* Work to be completed *
Please copy every line from the following entries in which the word "this" appears.

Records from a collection
• • • • • • •

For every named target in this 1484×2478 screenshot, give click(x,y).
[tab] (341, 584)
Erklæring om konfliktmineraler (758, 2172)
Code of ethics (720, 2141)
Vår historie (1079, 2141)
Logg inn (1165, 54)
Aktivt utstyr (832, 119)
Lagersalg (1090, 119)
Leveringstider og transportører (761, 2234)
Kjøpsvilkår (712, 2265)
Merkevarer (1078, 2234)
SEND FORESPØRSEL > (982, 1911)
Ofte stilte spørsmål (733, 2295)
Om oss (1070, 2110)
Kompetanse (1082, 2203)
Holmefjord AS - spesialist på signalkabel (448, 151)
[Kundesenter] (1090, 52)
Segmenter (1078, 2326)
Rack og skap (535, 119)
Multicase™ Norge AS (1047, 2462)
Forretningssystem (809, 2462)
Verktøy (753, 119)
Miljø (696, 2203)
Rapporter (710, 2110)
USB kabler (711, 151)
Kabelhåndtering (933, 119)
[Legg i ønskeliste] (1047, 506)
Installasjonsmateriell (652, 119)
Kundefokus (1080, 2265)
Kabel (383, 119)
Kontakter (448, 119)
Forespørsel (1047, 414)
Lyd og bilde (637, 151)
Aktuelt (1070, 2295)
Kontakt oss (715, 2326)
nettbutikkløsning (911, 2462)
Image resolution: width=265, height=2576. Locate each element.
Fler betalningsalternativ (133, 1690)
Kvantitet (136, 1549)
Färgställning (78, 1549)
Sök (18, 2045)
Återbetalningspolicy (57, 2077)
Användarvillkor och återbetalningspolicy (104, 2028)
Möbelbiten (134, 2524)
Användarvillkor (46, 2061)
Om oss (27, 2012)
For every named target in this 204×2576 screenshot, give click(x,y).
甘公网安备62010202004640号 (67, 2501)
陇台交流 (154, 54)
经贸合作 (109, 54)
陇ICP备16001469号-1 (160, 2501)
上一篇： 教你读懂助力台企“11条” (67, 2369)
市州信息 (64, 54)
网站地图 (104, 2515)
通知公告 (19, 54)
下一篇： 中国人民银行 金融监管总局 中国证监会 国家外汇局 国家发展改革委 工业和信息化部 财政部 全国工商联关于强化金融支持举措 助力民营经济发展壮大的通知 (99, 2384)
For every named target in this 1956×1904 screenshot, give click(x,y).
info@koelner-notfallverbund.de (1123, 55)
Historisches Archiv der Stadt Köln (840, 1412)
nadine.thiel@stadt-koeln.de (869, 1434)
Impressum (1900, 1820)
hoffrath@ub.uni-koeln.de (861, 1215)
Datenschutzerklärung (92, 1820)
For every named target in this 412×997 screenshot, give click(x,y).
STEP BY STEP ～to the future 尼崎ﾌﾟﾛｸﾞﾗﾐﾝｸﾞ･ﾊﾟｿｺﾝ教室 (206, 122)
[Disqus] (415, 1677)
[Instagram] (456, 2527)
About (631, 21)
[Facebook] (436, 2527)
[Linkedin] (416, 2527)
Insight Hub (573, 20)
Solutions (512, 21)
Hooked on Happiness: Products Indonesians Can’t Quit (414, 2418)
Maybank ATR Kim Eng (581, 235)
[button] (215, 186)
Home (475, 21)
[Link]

• • • • • • •

* Your response *
For every named target in this 1484×2478 screenshot, give click(x,y).
For every named target in this 204×2576 screenshot, give click(x,y).
For every named target in this 1956×1904 screenshot, give click(x,y).
For every named target in this 412×997 screenshot, give click(x,y).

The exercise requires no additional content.